The most challenging issue in 2020 was the change in the economic landscape. Many products and services became commoditized and therefore efficiency across and within business units became paramount to survival. Essentially companies with a strong resolve to make change eventually started to thrive while those who could not adopt technology and integration suffered. Ultimately it was difficult to watch the transformation in 2020 because it often meant people were displaced and their futures became less certain.

2. How did you become a CEO or executive of a large enterprise? Can you please briefly tell the story?

I started at the bottom as a production person in a print shop and over 30 years worked to understand the process, people, platforms and products that enabled businesses to scale. I eventually began to share that information with colleagues and on social media channels which resulted in being named as one of the leading minds worldwide on the topic of Customer Experience, and integrated marketing.

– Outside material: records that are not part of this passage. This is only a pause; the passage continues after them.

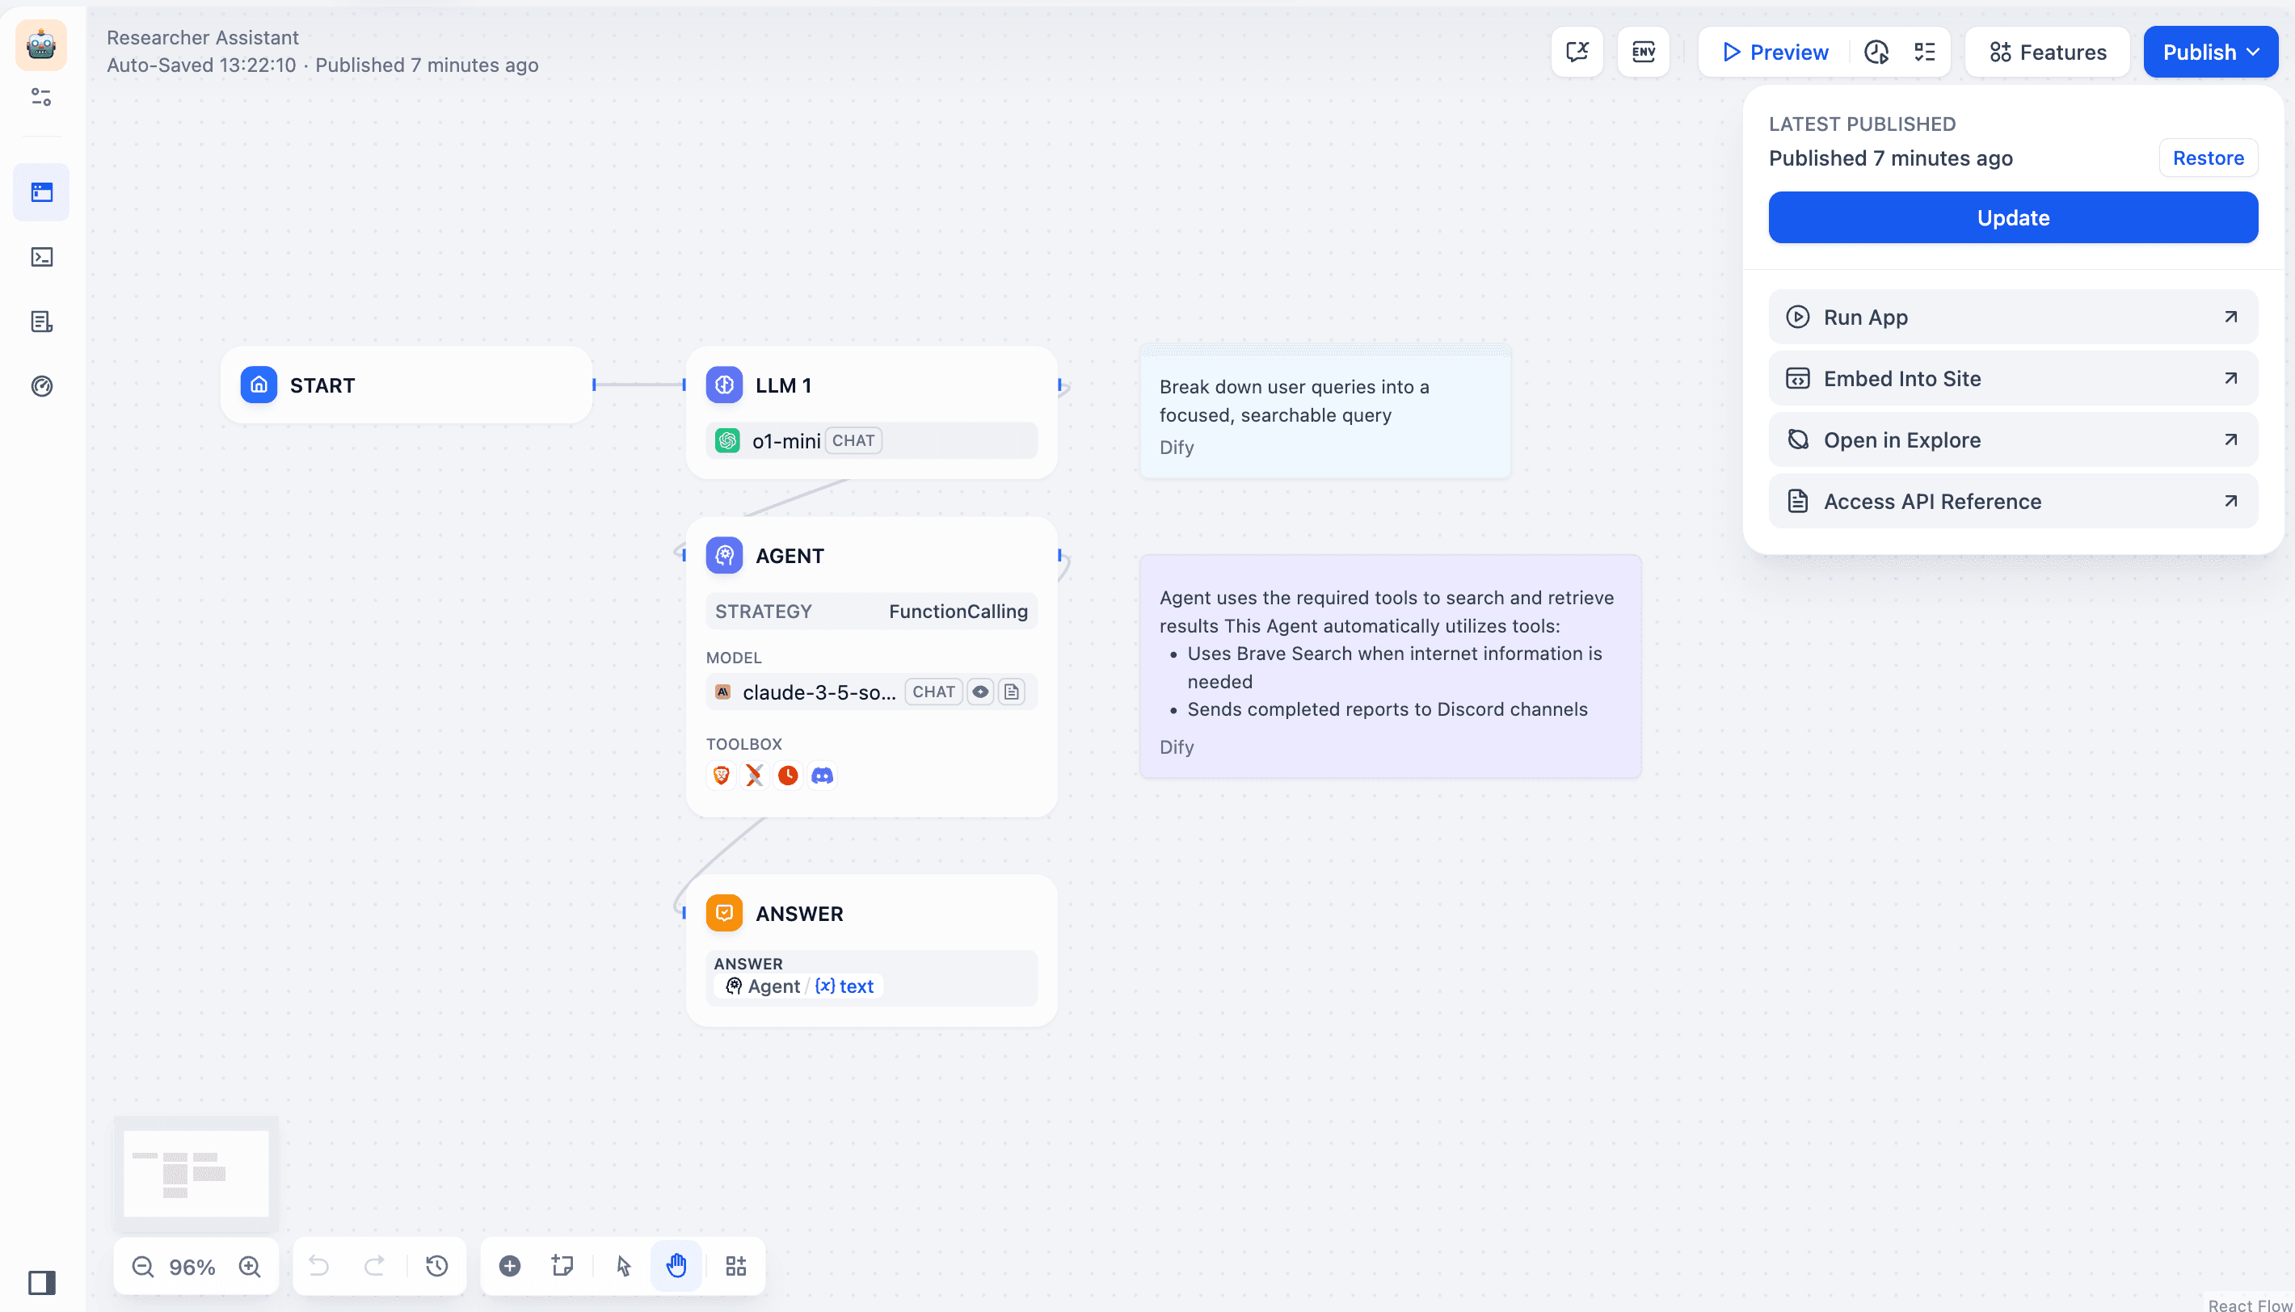Switch to hand pan mode
Screen dimensions: 2295x1312
tap(677, 1266)
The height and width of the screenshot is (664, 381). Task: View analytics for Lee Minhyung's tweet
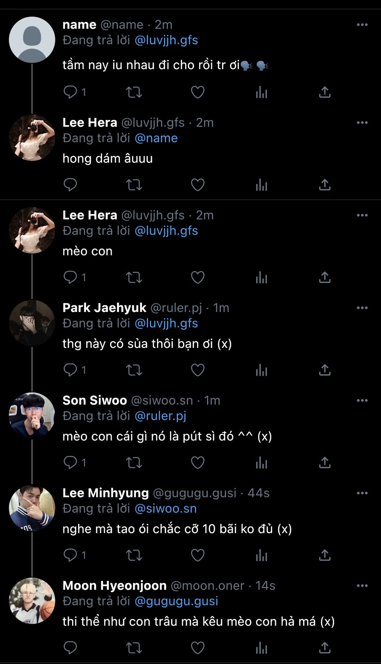(261, 555)
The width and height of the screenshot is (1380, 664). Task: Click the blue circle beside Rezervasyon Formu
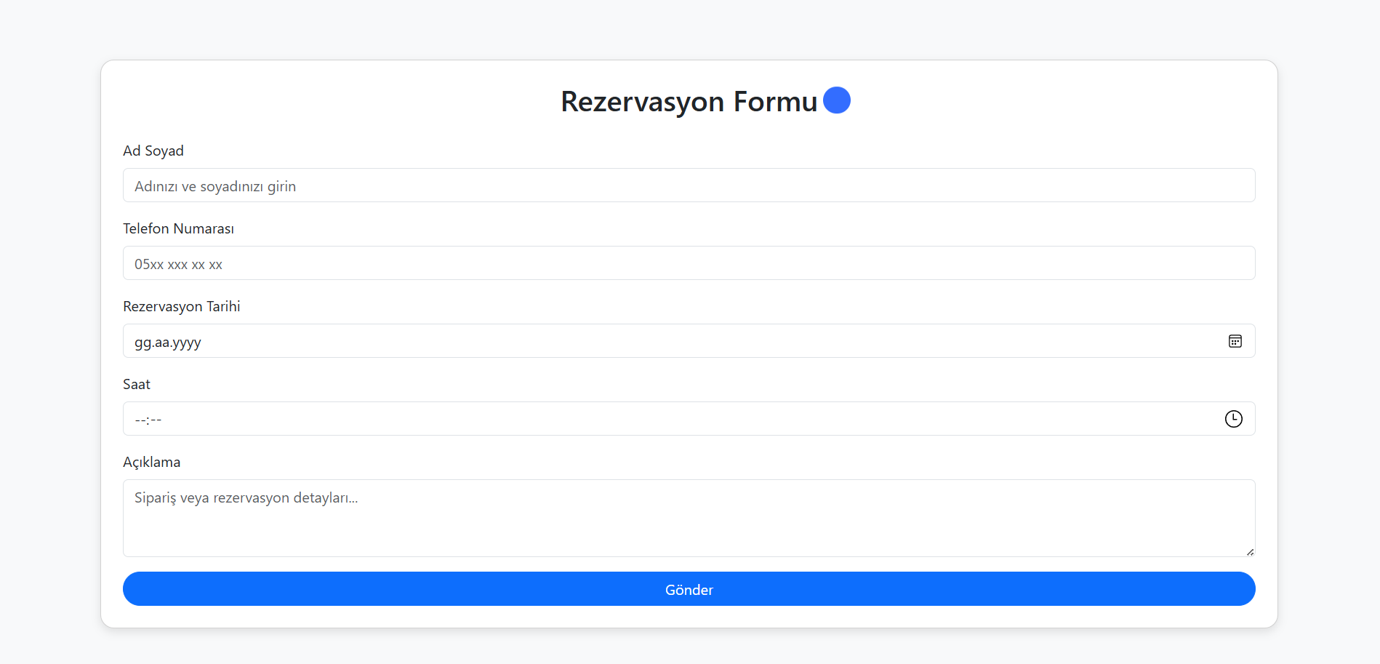pyautogui.click(x=837, y=100)
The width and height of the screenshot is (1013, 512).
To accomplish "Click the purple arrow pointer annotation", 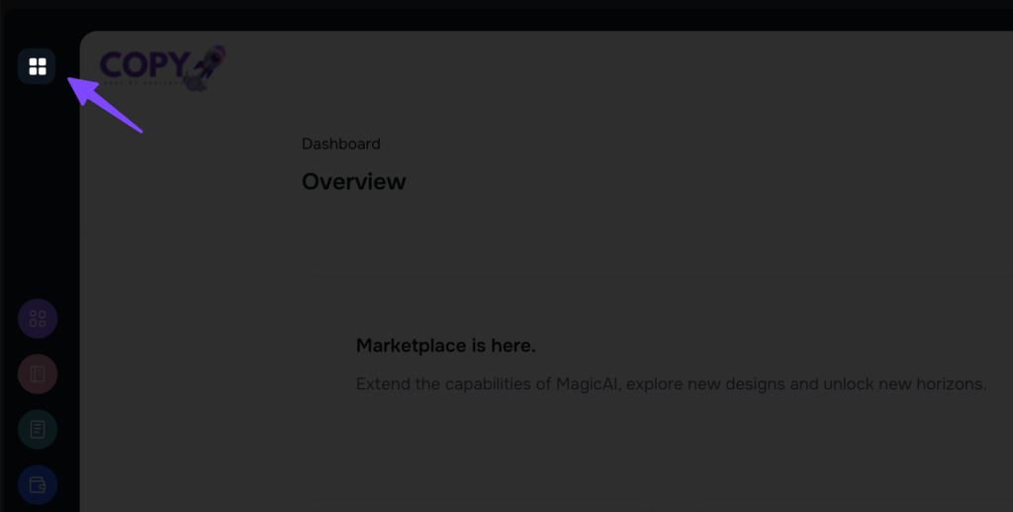I will [x=107, y=104].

3. How do you structure your work days from waking up to going to sleep?

I'm rather disciplined in my approach and work to follow the same routine as much as possible. 4 am - 6 am is Yoga and Gym time. 6 am to 8 am is family time. 8 am to 8 pm is focused on helping brands discover the agility and efficiency that marketing integration delivers. Some refer to this work as delivering Customer Lifetime Value. I tend to work 7 days a week with a two day a month "OFF-GRID" sprint to gather my thoughts, reevaluate strategies and focus on mindfulness.

4. What's the most recent significant leadership lesson you've learned?

I think 2020 revealed that "less is more." This means fewer steps in a customer journey, fewer layers of management, fewer costs, and more focused approaches to delivering value to known customers vs chasing a market of potential customers.

5. What's one book that has had a profound impact on your leadership so far? Can you please briefly tell the story of how that book impacted your leadership?

My brother gave me Russell Brunson's book called Expert Secrets and it portrays leadership and storytelling together in a way that redefines "influence" in a way that succinctly defines innovation for personal and professional growth. I liked this book because it teaches you how to manage yourself such that you give the best to your audiences, employees or colleagues.

6. How do you build leadership capacity in a large enterprise?

I have a simple formula. Empathy + Collaboration = Growth. My approach to leadership is inclusive, open-minded and fosters courage for any person to lead the team toward success. Ultimately, leadership is not about a title, it's about empowerment. When we allow "anyone" to take charge of success - we all win. More simply put, I like to "pass the ball" and prefer to get the "assist" rather than be the person to score.

7. What is one meaningful story that comes to mind from your time as a CEO or executive of a large enterprise so far?

I have had the opportunity to work with people of high integrity. There was a time in the last year when promises were made to employees and despite the challenges of 2020, I watched as certain leaders, used transparency, and honesty to guide positive change. What surprised me most of all, was that their determination to follow through on promises. This may seem "basic," but the truth is, not everyone is cut out to stand by their word when the going gets tough. I always appreciate seeing people who lead by example and set the stage for hope and courage.